▽

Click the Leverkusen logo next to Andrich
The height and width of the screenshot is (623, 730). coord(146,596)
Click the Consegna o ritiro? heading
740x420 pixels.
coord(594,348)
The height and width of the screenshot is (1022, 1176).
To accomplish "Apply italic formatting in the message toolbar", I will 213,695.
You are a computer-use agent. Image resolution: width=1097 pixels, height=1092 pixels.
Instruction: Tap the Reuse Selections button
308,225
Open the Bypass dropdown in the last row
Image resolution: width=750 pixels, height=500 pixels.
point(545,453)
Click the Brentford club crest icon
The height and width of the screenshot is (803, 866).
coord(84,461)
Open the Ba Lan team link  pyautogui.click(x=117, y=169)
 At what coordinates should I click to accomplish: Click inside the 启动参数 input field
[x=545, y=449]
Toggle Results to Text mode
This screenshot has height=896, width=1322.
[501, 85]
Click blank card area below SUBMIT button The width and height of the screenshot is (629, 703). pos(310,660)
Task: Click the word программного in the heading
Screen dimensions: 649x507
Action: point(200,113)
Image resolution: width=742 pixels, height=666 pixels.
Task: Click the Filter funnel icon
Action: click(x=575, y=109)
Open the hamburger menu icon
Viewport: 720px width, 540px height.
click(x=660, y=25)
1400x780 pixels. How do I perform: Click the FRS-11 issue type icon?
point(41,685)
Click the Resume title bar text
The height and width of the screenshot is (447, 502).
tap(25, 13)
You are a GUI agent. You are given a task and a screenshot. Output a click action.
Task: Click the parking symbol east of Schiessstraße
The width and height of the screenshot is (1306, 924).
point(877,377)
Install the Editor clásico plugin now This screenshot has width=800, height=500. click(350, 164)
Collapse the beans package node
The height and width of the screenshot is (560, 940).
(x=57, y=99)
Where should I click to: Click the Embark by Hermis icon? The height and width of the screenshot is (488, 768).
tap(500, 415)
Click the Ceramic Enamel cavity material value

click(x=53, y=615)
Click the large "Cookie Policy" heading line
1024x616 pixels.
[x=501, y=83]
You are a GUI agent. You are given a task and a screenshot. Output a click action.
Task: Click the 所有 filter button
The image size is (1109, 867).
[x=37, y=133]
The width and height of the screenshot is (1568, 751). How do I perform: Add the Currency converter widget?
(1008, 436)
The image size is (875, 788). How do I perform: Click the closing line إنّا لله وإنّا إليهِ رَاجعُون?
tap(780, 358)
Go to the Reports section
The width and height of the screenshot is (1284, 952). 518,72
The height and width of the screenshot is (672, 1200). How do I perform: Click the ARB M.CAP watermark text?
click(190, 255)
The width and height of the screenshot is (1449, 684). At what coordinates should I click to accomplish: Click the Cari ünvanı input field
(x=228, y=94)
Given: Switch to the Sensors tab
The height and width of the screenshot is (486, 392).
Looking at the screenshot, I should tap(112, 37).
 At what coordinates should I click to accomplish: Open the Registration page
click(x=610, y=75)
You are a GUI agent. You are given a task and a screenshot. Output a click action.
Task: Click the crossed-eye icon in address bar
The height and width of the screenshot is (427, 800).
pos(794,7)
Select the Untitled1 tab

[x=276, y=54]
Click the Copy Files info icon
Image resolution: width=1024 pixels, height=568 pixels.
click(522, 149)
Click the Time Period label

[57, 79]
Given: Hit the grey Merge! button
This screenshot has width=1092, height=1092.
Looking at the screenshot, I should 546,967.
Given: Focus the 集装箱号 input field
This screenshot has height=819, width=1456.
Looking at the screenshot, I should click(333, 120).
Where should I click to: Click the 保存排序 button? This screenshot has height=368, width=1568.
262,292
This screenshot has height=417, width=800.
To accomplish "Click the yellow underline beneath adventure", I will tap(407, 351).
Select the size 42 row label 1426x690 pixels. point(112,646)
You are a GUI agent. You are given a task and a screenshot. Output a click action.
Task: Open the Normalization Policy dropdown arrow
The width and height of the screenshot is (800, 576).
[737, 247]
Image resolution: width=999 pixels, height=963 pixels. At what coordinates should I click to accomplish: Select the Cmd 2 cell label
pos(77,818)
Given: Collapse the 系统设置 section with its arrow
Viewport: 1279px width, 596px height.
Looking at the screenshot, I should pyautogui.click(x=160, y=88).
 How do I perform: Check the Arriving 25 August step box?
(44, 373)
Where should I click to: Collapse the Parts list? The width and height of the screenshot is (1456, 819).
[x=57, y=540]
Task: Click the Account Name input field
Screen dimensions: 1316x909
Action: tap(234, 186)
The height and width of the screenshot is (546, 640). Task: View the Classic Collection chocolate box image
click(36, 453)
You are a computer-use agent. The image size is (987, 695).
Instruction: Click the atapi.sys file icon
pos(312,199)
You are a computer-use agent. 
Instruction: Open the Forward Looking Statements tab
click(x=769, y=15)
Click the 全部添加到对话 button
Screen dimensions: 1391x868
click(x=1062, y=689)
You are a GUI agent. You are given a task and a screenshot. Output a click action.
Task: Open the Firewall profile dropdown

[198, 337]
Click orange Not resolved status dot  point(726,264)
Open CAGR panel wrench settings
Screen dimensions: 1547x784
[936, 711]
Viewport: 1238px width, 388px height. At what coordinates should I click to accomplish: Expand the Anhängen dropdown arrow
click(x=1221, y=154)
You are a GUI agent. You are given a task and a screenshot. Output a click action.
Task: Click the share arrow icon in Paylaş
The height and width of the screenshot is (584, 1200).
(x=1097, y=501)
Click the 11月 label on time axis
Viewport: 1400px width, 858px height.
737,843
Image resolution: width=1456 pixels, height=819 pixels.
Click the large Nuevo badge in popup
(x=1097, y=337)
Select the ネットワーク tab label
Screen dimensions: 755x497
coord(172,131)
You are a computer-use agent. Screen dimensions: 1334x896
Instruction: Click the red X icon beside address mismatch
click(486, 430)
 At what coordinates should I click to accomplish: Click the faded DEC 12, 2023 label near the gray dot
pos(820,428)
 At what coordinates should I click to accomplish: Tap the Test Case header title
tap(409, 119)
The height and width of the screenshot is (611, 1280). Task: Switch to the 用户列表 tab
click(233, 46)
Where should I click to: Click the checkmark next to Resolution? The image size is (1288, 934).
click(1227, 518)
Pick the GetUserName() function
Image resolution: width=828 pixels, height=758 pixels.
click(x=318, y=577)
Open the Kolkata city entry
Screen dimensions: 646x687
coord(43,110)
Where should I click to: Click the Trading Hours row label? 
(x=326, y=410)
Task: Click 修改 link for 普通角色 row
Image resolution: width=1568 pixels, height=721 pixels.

△

WHAT THE EXERCISE ASKS:
Swap "hamburger" for "three-line" everywhere in the records above and write them out again with nothing else changed.

SOLUTION TO THIS EXERCISE:
Click the Leverkusen logo next to Andrich
The height and width of the screenshot is (623, 730). coord(146,596)
Click the Consegna o ritiro? heading
740x420 pixels.
coord(594,348)
The height and width of the screenshot is (1022, 1176).
To accomplish "Apply italic formatting in the message toolbar", I will 213,695.
You are a computer-use agent. Image resolution: width=1097 pixels, height=1092 pixels.
Instruction: Tap the Reuse Selections button
308,225
Open the Bypass dropdown in the last row
Image resolution: width=750 pixels, height=500 pixels.
point(545,453)
Click the Brentford club crest icon
The height and width of the screenshot is (803, 866).
coord(84,461)
Open the Ba Lan team link  pyautogui.click(x=117, y=169)
 At what coordinates should I click to accomplish: Click inside the 启动参数 input field
[x=545, y=449]
Toggle Results to Text mode
This screenshot has height=896, width=1322.
[501, 85]
Click blank card area below SUBMIT button The width and height of the screenshot is (629, 703). pos(310,660)
Task: Click the word программного in the heading
Screen dimensions: 649x507
Action: point(200,113)
Image resolution: width=742 pixels, height=666 pixels.
Task: Click the Filter funnel icon
Action: click(x=575, y=109)
Open the three-line menu icon
Viewport: 720px width, 540px height.
click(x=660, y=25)
1400x780 pixels. How do I perform: Click the FRS-11 issue type icon?
point(41,685)
Click the Resume title bar text
The height and width of the screenshot is (447, 502).
tap(25, 13)
You are a GUI agent. You are given a task and a screenshot. Output a click action.
Task: Click the parking symbol east of Schiessstraße
The width and height of the screenshot is (1306, 924).
point(877,377)
Install the Editor clásico plugin now This screenshot has width=800, height=500. click(350, 164)
Collapse the beans package node
The height and width of the screenshot is (560, 940).
(x=57, y=99)
Where should I click to: Click the Embark by Hermis icon? The height and width of the screenshot is (488, 768).
tap(500, 415)
Click the Ceramic Enamel cavity material value

click(x=53, y=615)
Click the large "Cookie Policy" heading line
1024x616 pixels.
[x=501, y=83]
You are a GUI agent. You are given a task and a screenshot. Output a click action.
Task: Click the 所有 filter button
The image size is (1109, 867).
[x=37, y=133]
The width and height of the screenshot is (1568, 751). How do I perform: Add the Currency converter widget?
(1008, 436)
The image size is (875, 788). How do I perform: Click the closing line إنّا لله وإنّا إليهِ رَاجعُون?
tap(780, 358)
Go to the Reports section
The width and height of the screenshot is (1284, 952). 518,72
The height and width of the screenshot is (672, 1200). How do I perform: Click the ARB M.CAP watermark text?
click(190, 255)
The width and height of the screenshot is (1449, 684). At what coordinates should I click to accomplish: Click the Cari ünvanı input field
(x=228, y=94)
Given: Switch to the Sensors tab
The height and width of the screenshot is (486, 392).
Looking at the screenshot, I should tap(112, 37).
 At what coordinates should I click to accomplish: Open the Registration page
click(x=610, y=75)
You are a GUI agent. You are given a task and a screenshot. Output a click action.
Task: Click the crossed-eye icon in address bar
The height and width of the screenshot is (427, 800).
pos(794,7)
Select the Untitled1 tab

[x=276, y=54]
Click the Copy Files info icon
Image resolution: width=1024 pixels, height=568 pixels.
click(522, 149)
Click the Time Period label

[57, 79]
Given: Hit the grey Merge! button
This screenshot has width=1092, height=1092.
Looking at the screenshot, I should 546,967.
Given: Focus the 集装箱号 input field
This screenshot has height=819, width=1456.
Looking at the screenshot, I should click(333, 120).
Where should I click to: Click the 保存排序 button? This screenshot has height=368, width=1568.
262,292
This screenshot has height=417, width=800.
To accomplish "Click the yellow underline beneath adventure", I will tap(407, 351).
Select the size 42 row label 1426x690 pixels. point(112,646)
You are a GUI agent. You are given a task and a screenshot. Output a click action.
Task: Open the Normalization Policy dropdown arrow
The width and height of the screenshot is (800, 576).
[737, 247]
Image resolution: width=999 pixels, height=963 pixels. At what coordinates should I click to accomplish: Select the Cmd 2 cell label
pos(77,818)
Given: Collapse the 系统设置 section with its arrow
Viewport: 1279px width, 596px height.
Looking at the screenshot, I should pyautogui.click(x=160, y=88).
 How do I perform: Check the Arriving 25 August step box?
(44, 373)
Where should I click to: Collapse the Parts list? The width and height of the screenshot is (1456, 819).
[x=57, y=540]
Task: Click the Account Name input field
Screen dimensions: 1316x909
Action: tap(234, 186)
The height and width of the screenshot is (546, 640). Task: View the Classic Collection chocolate box image
click(36, 453)
You are a computer-use agent. The image size is (987, 695).
Instruction: Click the atapi.sys file icon
pos(312,199)
You are a computer-use agent. 
Instruction: Open the Forward Looking Statements tab
click(x=769, y=15)
Click the 全部添加到对话 button
Screen dimensions: 1391x868
click(x=1062, y=689)
You are a GUI agent. You are given a task and a screenshot. Output a click action.
Task: Open the Firewall profile dropdown

[198, 337]
Click orange Not resolved status dot  point(726,264)
Open CAGR panel wrench settings
Screen dimensions: 1547x784
[936, 711]
Viewport: 1238px width, 388px height. At what coordinates should I click to accomplish: Expand the Anhängen dropdown arrow
click(x=1221, y=154)
You are a GUI agent. You are given a task and a screenshot. Output a click action.
Task: Click the share arrow icon in Paylaş
The height and width of the screenshot is (584, 1200).
(x=1097, y=501)
Click the 11月 label on time axis
Viewport: 1400px width, 858px height.
737,843
Image resolution: width=1456 pixels, height=819 pixels.
Click the large Nuevo badge in popup
(x=1097, y=337)
Select the ネットワーク tab label
Screen dimensions: 755x497
coord(172,131)
You are a computer-use agent. Screen dimensions: 1334x896
Instruction: Click the red X icon beside address mismatch
click(486, 430)
 At what coordinates should I click to accomplish: Click the faded DEC 12, 2023 label near the gray dot
pos(820,428)
 At what coordinates should I click to accomplish: Tap the Test Case header title
tap(409, 119)
The height and width of the screenshot is (611, 1280). Task: Switch to the 用户列表 tab
click(233, 46)
Where should I click to: Click the checkmark next to Resolution? The image size is (1288, 934).
click(1227, 518)
Pick the GetUserName() function
Image resolution: width=828 pixels, height=758 pixels.
click(x=318, y=577)
Open the Kolkata city entry
Screen dimensions: 646x687
coord(43,110)
Where should I click to: Click the Trading Hours row label? 
(x=326, y=410)
Task: Click 修改 link for 普通角色 row
Image resolution: width=1568 pixels, height=721 pixels.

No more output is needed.